Problem to work on:
A single number is the answer here: how many lines of the entries contain "Explorer"?

┄┄┄┄┄┄┄┄┄┄

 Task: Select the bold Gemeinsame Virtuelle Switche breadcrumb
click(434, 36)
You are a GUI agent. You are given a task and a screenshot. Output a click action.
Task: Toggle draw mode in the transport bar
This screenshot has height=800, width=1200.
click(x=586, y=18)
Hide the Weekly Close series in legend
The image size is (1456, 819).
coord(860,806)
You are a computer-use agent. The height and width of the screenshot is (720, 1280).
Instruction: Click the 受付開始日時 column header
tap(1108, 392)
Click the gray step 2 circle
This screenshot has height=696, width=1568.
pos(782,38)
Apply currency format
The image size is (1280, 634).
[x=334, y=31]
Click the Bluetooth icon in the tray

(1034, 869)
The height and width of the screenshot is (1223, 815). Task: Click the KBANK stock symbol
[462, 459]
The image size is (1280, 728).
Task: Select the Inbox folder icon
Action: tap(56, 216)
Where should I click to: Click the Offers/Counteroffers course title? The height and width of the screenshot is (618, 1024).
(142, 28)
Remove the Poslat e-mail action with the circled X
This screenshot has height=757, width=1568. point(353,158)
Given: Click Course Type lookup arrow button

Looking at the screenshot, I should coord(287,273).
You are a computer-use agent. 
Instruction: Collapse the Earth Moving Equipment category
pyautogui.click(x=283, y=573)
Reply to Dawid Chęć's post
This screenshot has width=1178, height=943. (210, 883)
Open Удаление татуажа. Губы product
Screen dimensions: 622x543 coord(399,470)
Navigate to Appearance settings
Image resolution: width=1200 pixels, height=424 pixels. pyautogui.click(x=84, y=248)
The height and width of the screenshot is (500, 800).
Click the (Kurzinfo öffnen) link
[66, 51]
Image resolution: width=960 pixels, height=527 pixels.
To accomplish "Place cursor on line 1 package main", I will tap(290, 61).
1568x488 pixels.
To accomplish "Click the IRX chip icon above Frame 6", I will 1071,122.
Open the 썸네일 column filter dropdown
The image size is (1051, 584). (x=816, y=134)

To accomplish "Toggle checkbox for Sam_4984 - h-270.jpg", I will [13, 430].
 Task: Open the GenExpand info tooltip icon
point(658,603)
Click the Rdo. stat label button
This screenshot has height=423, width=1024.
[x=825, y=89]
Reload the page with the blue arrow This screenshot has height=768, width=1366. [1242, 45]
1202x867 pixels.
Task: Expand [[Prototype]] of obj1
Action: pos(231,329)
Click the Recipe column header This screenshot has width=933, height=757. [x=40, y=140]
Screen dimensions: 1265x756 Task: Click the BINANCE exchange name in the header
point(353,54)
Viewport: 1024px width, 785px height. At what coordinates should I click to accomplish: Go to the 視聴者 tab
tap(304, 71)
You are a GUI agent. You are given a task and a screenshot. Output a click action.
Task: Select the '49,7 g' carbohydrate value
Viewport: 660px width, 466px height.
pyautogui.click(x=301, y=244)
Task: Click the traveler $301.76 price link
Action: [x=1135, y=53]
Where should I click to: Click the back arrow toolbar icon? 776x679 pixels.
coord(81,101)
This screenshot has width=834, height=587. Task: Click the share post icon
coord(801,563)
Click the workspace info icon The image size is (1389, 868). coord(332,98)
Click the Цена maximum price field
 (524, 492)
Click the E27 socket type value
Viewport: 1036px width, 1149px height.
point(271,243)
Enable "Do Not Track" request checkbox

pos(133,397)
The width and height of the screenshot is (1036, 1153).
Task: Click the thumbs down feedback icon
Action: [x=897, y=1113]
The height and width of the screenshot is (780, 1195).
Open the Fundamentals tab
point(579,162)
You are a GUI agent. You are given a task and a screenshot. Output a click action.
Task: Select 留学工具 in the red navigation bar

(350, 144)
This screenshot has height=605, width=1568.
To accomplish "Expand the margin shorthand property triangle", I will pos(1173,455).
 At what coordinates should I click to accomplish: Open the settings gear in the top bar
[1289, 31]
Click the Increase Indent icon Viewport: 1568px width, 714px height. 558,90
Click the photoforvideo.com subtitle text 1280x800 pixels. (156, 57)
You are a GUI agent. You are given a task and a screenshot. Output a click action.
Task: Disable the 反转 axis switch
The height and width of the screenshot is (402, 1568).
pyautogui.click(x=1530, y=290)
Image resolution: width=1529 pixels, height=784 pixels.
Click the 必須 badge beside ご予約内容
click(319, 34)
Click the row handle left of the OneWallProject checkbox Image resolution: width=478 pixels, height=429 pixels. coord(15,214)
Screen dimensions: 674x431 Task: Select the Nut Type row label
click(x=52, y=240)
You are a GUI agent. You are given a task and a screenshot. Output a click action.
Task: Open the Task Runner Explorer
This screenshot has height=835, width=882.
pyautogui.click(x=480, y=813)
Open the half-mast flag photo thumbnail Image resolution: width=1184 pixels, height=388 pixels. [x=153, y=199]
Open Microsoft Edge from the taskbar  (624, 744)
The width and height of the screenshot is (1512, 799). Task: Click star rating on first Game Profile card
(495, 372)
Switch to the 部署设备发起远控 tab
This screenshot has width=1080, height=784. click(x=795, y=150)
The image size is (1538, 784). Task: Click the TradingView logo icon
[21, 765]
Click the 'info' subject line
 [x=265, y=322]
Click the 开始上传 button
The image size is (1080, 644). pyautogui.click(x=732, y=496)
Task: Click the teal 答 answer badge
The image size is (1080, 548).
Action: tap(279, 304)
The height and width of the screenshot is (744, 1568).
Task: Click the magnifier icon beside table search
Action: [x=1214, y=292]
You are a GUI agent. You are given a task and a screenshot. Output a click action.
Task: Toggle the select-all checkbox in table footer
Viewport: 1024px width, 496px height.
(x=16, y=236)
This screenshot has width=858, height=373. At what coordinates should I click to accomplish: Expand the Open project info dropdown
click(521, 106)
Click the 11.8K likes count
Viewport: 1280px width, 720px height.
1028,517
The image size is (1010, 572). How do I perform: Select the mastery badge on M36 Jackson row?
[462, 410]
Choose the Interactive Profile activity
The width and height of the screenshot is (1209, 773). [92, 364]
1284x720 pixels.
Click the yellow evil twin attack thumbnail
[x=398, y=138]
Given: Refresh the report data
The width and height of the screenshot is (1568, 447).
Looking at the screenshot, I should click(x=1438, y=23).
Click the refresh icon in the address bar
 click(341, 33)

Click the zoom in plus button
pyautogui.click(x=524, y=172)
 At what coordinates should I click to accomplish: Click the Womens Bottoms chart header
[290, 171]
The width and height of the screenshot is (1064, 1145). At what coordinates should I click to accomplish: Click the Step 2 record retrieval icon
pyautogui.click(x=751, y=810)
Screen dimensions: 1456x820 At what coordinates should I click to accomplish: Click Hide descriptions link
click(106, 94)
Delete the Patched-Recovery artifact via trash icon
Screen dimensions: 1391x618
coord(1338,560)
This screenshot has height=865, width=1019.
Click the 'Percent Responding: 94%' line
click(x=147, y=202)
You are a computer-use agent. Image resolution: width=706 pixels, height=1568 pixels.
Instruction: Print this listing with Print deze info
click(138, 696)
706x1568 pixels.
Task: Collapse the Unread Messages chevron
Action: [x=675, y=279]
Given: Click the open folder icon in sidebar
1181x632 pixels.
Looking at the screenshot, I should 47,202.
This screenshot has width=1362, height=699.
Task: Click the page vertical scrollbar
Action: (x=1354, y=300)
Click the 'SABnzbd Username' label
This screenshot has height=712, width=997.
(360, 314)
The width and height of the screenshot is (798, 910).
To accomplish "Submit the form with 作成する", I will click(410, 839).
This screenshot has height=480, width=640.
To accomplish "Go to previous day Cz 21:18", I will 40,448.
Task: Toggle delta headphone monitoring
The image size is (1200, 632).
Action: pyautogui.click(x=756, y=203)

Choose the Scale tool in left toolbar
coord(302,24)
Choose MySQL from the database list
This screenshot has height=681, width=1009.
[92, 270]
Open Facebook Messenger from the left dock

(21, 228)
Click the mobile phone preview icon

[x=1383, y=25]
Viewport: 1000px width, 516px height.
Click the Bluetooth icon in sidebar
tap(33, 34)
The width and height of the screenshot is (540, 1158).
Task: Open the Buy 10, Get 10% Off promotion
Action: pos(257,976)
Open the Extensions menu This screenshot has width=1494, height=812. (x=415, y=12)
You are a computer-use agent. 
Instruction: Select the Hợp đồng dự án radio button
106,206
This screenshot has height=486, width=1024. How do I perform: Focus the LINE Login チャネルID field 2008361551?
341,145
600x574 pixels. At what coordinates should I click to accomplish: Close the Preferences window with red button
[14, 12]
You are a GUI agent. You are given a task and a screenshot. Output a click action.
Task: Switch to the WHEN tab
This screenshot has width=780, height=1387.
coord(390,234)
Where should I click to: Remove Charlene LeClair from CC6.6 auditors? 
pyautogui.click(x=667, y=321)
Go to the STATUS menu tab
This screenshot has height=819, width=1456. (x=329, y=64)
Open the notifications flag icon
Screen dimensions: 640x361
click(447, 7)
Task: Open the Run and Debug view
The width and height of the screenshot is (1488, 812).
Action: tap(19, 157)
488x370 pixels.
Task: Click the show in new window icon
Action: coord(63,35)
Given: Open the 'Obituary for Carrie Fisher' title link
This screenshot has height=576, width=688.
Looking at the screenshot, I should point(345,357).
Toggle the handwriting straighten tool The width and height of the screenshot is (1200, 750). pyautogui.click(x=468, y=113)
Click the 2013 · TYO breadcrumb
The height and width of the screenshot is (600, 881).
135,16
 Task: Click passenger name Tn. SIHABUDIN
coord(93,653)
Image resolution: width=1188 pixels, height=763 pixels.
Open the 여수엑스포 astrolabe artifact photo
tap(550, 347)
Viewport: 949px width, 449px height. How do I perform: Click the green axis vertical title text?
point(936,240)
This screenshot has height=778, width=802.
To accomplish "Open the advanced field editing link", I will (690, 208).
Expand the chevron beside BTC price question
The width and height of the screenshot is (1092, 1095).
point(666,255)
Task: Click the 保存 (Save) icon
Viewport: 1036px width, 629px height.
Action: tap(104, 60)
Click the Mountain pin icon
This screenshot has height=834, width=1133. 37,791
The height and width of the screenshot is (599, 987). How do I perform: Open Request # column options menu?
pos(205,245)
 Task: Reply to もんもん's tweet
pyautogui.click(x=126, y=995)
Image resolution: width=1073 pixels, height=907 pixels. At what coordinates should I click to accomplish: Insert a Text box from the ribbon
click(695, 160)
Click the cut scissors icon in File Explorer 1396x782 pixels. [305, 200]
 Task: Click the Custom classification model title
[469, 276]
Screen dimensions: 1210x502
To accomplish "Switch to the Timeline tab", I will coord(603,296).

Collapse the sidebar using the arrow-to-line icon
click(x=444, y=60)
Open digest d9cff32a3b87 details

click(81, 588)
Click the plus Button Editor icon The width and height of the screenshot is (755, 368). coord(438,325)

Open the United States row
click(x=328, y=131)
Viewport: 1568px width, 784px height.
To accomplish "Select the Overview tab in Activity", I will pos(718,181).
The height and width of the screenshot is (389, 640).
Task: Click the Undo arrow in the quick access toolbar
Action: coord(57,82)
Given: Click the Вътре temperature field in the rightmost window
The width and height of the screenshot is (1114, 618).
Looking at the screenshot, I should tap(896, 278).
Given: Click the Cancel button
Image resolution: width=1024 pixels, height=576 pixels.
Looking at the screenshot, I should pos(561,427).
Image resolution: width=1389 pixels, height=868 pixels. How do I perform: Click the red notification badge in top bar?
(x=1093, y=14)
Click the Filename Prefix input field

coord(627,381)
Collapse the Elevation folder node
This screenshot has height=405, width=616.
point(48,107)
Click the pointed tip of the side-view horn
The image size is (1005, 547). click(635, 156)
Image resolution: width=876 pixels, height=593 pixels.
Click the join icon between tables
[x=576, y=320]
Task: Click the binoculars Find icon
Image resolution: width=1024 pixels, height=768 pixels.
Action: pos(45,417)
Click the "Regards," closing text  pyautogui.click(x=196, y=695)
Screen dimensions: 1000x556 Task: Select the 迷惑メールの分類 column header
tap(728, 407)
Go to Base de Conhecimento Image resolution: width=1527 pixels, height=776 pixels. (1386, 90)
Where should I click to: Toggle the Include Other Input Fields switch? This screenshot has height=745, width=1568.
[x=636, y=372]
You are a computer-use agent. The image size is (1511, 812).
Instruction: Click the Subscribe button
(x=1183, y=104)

┄┄┄┄┄┄┄┄┄┄

Response box:
2